- _Problem statement_
Could you give the material again from the line containing "You are a GUI" through the end, with "Print toolbar icon" changed to "Save toolbar icon" and everything else unchanged, leaving out the pictures?

- _Data rows_
══════

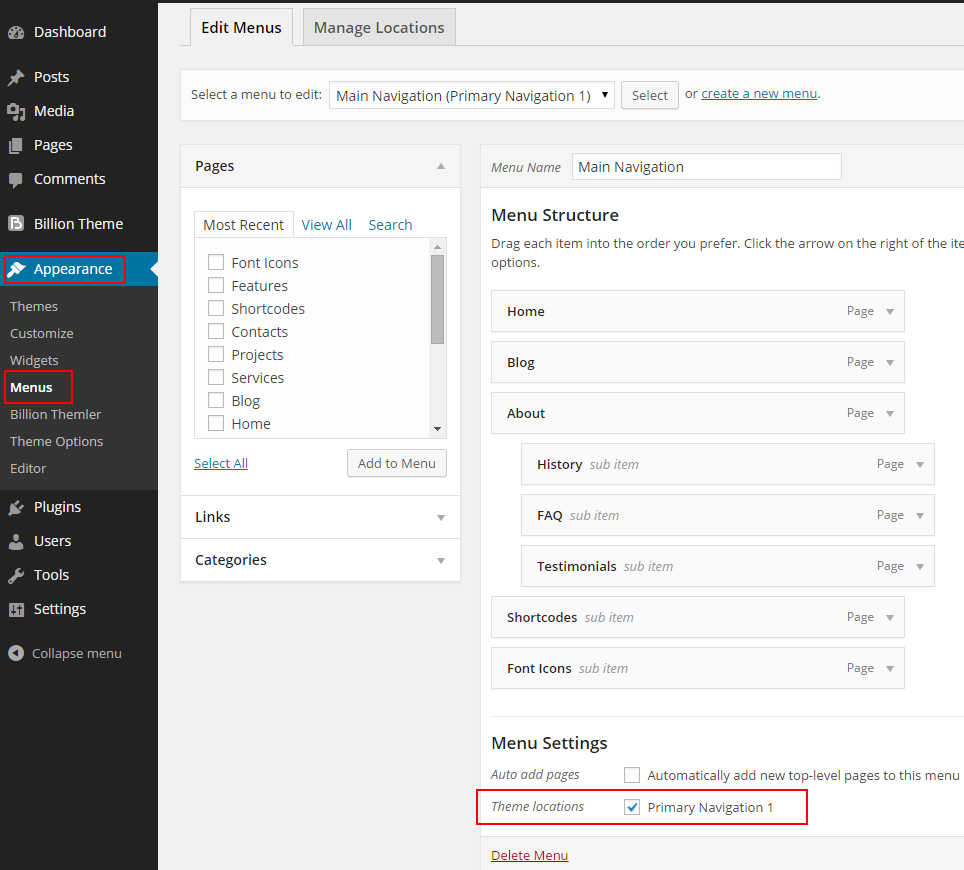This screenshot has width=964, height=870.
Task: Open the View All pages tab
Action: (326, 225)
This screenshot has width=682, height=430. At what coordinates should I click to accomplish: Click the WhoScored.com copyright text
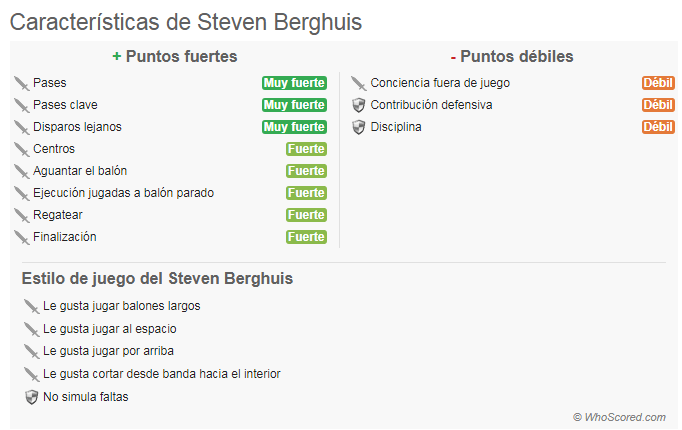(x=619, y=417)
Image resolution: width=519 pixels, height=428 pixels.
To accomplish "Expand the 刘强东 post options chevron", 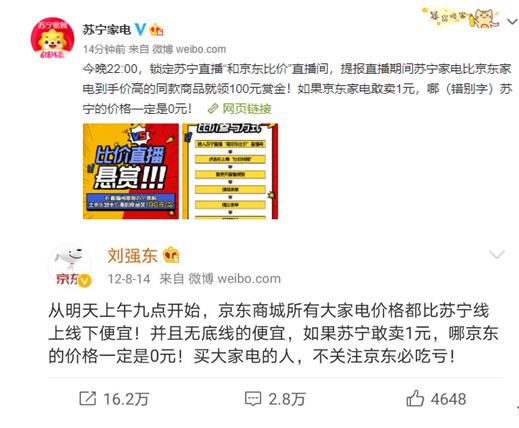I will point(497,255).
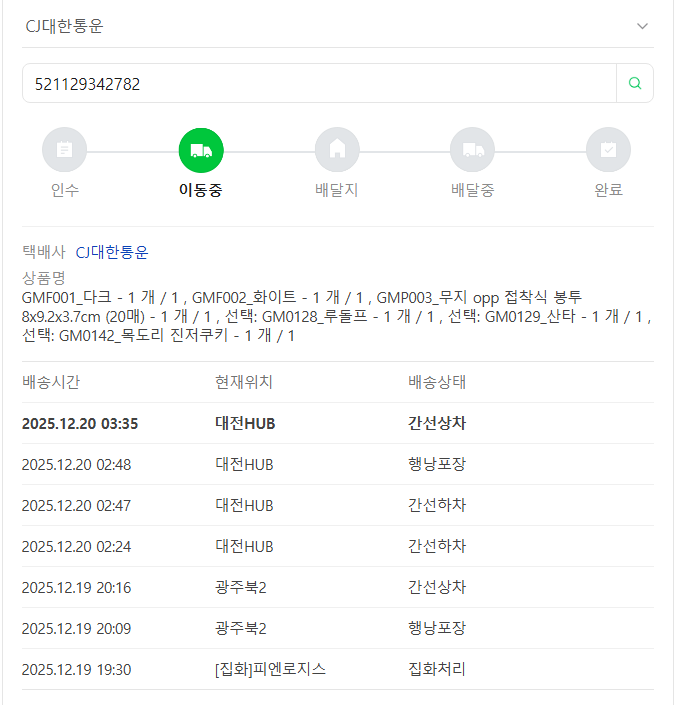Click the 현재위치 column header
The width and height of the screenshot is (676, 705).
click(244, 382)
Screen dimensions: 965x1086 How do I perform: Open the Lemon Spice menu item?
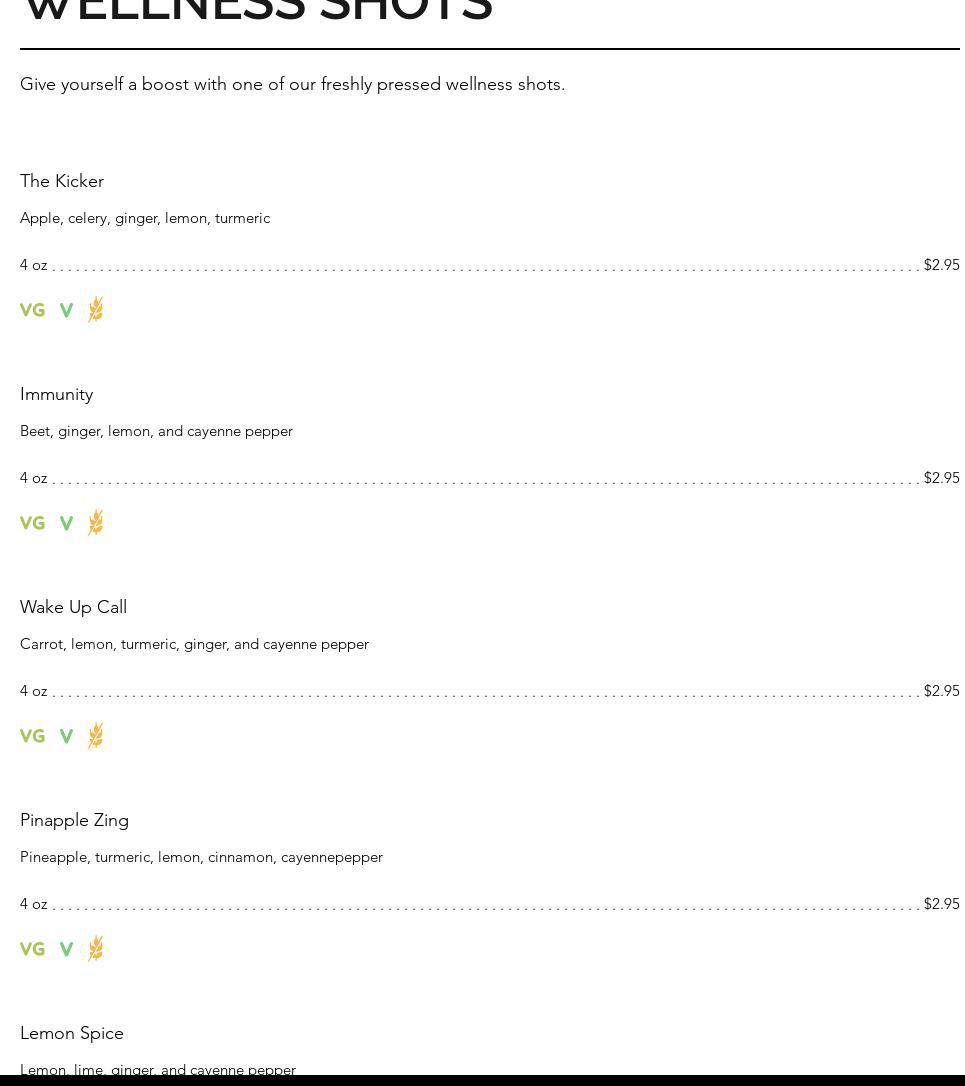point(72,1033)
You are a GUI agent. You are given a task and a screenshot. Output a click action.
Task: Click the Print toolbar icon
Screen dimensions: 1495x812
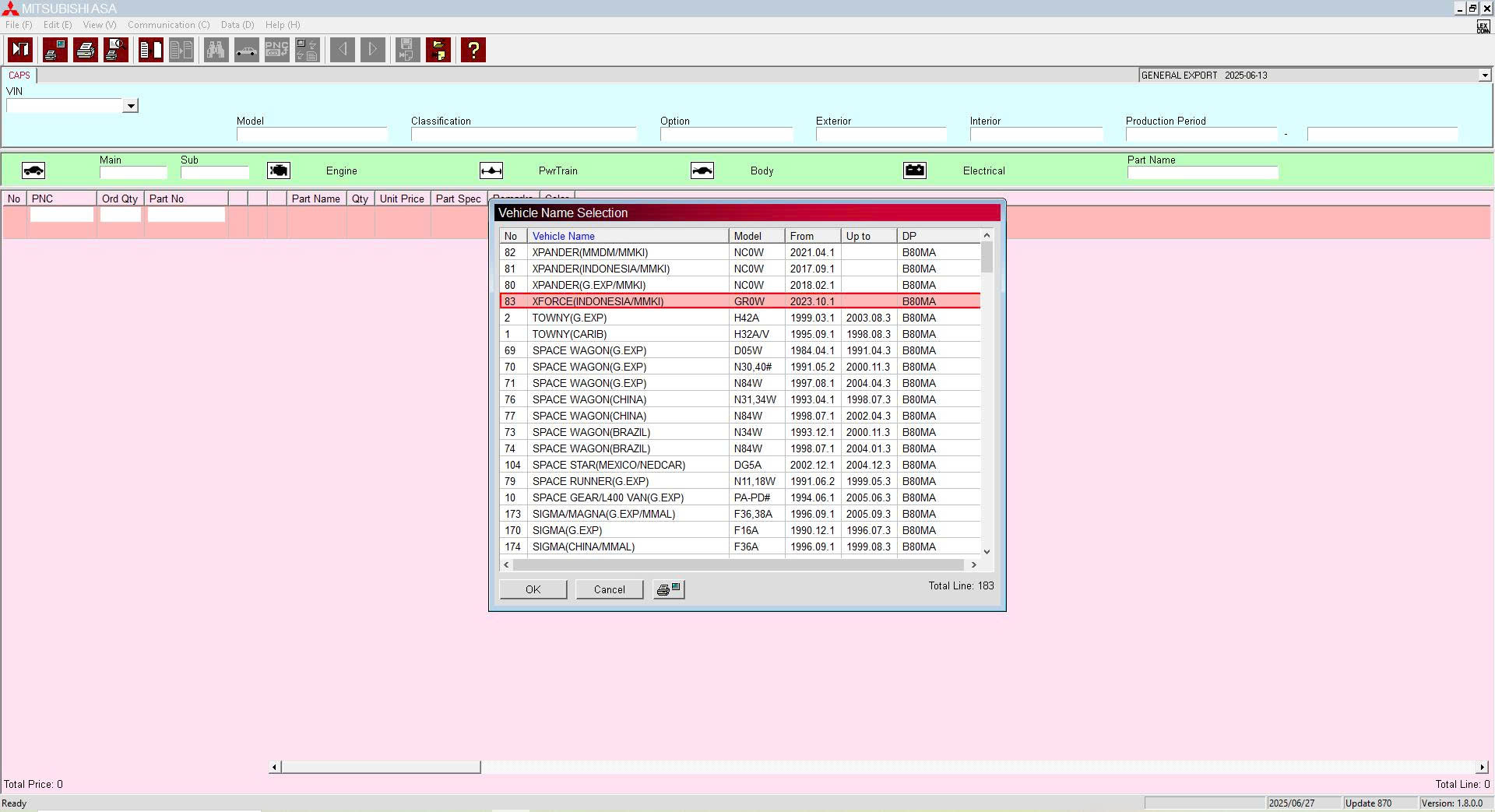point(85,50)
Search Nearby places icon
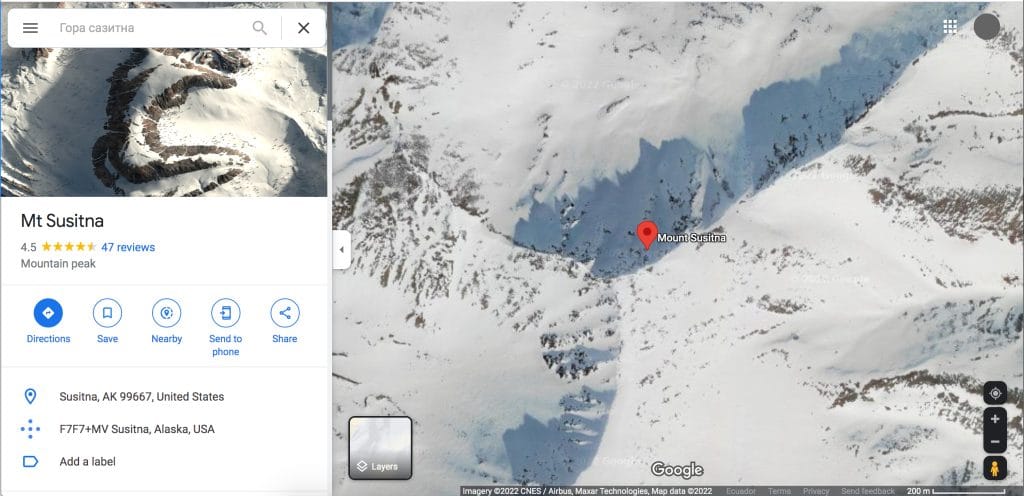Screen dimensions: 1024x496 click(x=167, y=313)
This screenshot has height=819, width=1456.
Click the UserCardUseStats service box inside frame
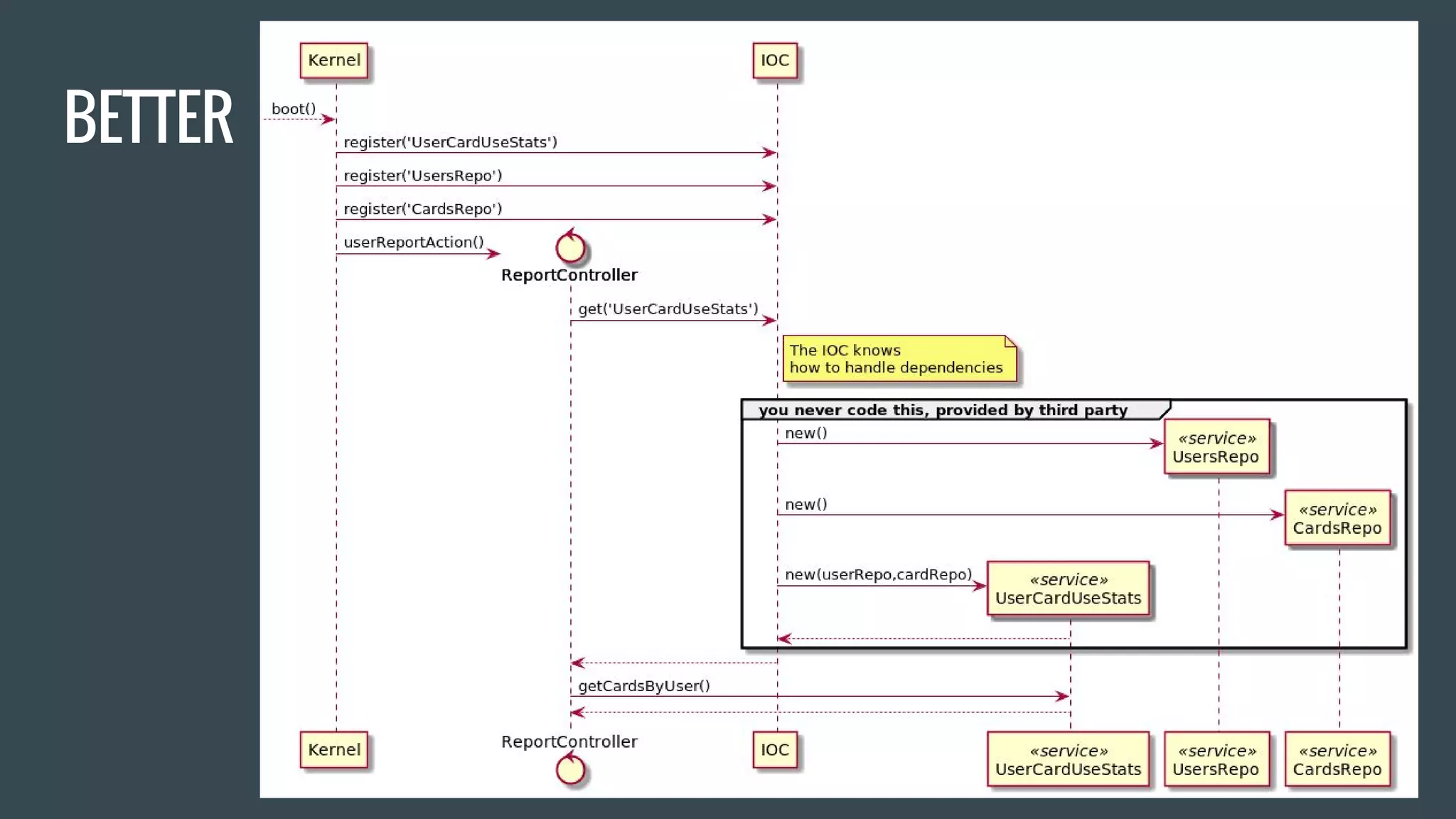[x=1068, y=589]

══════

- _Complete response_
You are a GUI agent. You are given a task and a screenshot. Output a click action.
Task: Click the Save toolbar icon
Screen dimensions: 1495x812
point(85,50)
Search Nearby places icon
Screen dimensions: 1024x496 click(x=167, y=313)
This screenshot has height=819, width=1456.
Click the UserCardUseStats service box inside frame
[x=1068, y=589]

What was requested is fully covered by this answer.